Sekurang-kurangnya ada tiga hal yang membedakan revolusi industri 4.0 dengan
revolusi industri sebelumnya. Tiga hal tersebut menjadi dasar mengapa
transformasi yang terjadi saat ini bukan merupakan perpanjangan atau kelanjutan
dari revolusi digital, melainkan menjadi revolusi transformasi baru
(tersendiri), dengan alasan: Pertama, inovasi dapat dikembangkan dan menyebar
jauh lebih cepat dibandingkan sebelumnya. Dengan kecepatan ini terjadi
terobosan baru pada era sekarang, berkembang secara eksponensial, bukan pada
skala linear lagi.
Kedua, akan terjadi penurunan biaya
produksi yang marginal dan munculnya rencana kerja (platform) yang dapat menyatukan dan mengkonsentrasikan beberapa
bidang keilmuan yang terbukti meningkatkan hasil (output) pekerjaan. Transformasi dapat menyebabkan perubahan pada
seluruh sistem produksi, manajemen, dan tata kelola sebuah lembaga. Ketiga,
revolusi secara global ini akan berpengaruh besar dan terbentuk di hampir semua
negara di dunia, di mana cakupan transformasi terjadi di setiap bidang industri
dan dapat berdampak secara menyeluruh di banyak tempat.

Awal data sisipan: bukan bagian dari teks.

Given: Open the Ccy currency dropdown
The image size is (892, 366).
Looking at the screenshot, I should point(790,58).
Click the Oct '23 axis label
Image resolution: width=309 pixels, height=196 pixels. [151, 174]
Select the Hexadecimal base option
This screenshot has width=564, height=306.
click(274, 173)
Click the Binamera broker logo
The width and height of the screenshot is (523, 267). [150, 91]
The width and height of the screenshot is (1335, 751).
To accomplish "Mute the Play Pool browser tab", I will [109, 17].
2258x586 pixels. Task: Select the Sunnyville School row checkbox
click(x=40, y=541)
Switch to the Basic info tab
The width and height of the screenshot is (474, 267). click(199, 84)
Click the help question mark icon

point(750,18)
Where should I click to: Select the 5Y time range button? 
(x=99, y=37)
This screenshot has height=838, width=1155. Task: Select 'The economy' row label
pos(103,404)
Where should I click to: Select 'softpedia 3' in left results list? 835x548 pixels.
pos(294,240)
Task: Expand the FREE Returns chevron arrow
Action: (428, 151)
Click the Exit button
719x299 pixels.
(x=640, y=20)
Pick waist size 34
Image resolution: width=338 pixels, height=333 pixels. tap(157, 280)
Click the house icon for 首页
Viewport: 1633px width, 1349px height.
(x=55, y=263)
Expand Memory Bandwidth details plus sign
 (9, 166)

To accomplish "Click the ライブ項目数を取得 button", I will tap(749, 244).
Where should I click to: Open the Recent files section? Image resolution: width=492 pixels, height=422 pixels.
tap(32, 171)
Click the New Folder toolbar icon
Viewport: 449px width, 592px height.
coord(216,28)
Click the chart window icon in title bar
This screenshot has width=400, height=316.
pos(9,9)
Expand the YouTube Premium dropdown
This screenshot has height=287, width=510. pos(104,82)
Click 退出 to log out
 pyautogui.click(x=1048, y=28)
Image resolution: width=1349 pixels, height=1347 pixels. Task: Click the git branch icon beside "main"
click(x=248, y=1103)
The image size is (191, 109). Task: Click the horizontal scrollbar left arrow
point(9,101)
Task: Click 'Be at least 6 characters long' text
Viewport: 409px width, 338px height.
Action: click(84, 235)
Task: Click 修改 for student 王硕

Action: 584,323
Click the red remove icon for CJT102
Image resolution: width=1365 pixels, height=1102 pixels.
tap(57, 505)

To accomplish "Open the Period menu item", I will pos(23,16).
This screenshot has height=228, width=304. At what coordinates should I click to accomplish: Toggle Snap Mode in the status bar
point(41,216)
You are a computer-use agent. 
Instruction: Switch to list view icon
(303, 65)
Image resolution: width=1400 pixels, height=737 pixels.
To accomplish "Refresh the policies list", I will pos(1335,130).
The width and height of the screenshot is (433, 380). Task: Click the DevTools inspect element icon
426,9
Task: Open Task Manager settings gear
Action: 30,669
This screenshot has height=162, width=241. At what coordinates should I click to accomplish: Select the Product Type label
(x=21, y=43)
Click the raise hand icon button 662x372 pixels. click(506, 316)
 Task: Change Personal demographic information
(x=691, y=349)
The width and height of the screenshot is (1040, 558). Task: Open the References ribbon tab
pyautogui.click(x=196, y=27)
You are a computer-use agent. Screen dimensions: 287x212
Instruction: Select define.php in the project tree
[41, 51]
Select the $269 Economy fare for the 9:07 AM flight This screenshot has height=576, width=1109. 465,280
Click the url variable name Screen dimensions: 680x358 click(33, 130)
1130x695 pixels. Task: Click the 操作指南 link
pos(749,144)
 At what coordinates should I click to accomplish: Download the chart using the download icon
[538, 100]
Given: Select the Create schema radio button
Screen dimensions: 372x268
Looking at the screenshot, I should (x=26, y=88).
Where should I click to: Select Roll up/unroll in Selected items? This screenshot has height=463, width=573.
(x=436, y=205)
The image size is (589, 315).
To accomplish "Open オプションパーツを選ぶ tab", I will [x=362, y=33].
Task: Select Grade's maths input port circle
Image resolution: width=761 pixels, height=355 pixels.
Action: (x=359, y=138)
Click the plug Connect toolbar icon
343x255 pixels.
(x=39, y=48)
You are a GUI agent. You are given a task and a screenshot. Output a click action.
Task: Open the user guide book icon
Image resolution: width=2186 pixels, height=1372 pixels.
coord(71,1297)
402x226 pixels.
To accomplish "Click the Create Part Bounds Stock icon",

Di sisi lain, penetrasi alat-alat
elektronik, seperti telepon genggam (handphone) yang harganya semakin murah dan
sudah sampai ke berbagai pelosok dunia, baik yang penduduknya mempunyai
pendapatan tinggi maupun rendah. Pada masa ini teknologi begitu menyentuh ranah
pribadi, pengatur kesehatan, pola diet, olahraga, mengelola investasi, mengatur
keuangan melalui mobile banking, memesan taksi, memanggil Go-Jek, pesan makanan
di restoran (go-food), beli tiket pesawat, mengatur perjalanan, main game,
menonton film terbaru, dan sebagainya. Semua itu kini bisa dilakukan hanya
melalui satu perangkat e-commerce
atau dengan perusahaan rintisan (startup).
Peluang untuk mengembangkan bisnis startup di
Indonesia sangat terbuka lebar, hal ini karena didukung adanya bonus demografi
di Indonesia yang sebagai puncaknya pada tahun 2030. Terjadinya perubahan
struktur kependudukan, dimana usia produktif lebih banyak dari pada penduduk
usia tidak produktif. Bisnis perusahaan rintisan (startup) merupakan bisnis
yang sesuai dengan keinginan serta kemampuan untuk kaum muda yang melek dengan
kemajuan teknologi digital.
Pengembangan startup akan menjadi daya ungkit
dalam meningkatkan pertumbuhan ekonomi Indonesia. Dengan regulasi serta
infrastruktur dalam mendukung kemajuan perusahaan startup akan berbanding lurus
naiknya sumber pertumbuhan ekonomi. Berdasarkan rilis data BPS, Laju Pertumbuhan
Ekonomi (LPE) Indonesia pada 2018 sebesar 5,17 persen, dimana sumbangan lapangan
usaha informasi dan komunikasi tumbuh sebesar 0,38 persen. Dengan meningkatkan
jumlah perusahaan rintisan (startup), LPE Indonesia juga akan semakin meningkat
untuk tahun berikutnya.
Perusahaan rintisan (startup) juga
sebagai solusi dalam mengatasi permasalahan pengangguran kaum muda terdidik. Di
tengah masih tingginya angka pengangguran di Indonesia, pada agustus 2018
tingkat pengangguran terbuka (TPT) sebesar 5,34 persen (BPS, 2018). Yang
menjadi perhatian utama, untuk mengurangi tingkat pengangguran untuk tingkat
pendidikan kejuruan terdidik seperti untuk pendidikan tingkat SMK (11,24
persen), SMA (7,95 persen), Diploma (6,02 persen), Universitas (5,89 persen).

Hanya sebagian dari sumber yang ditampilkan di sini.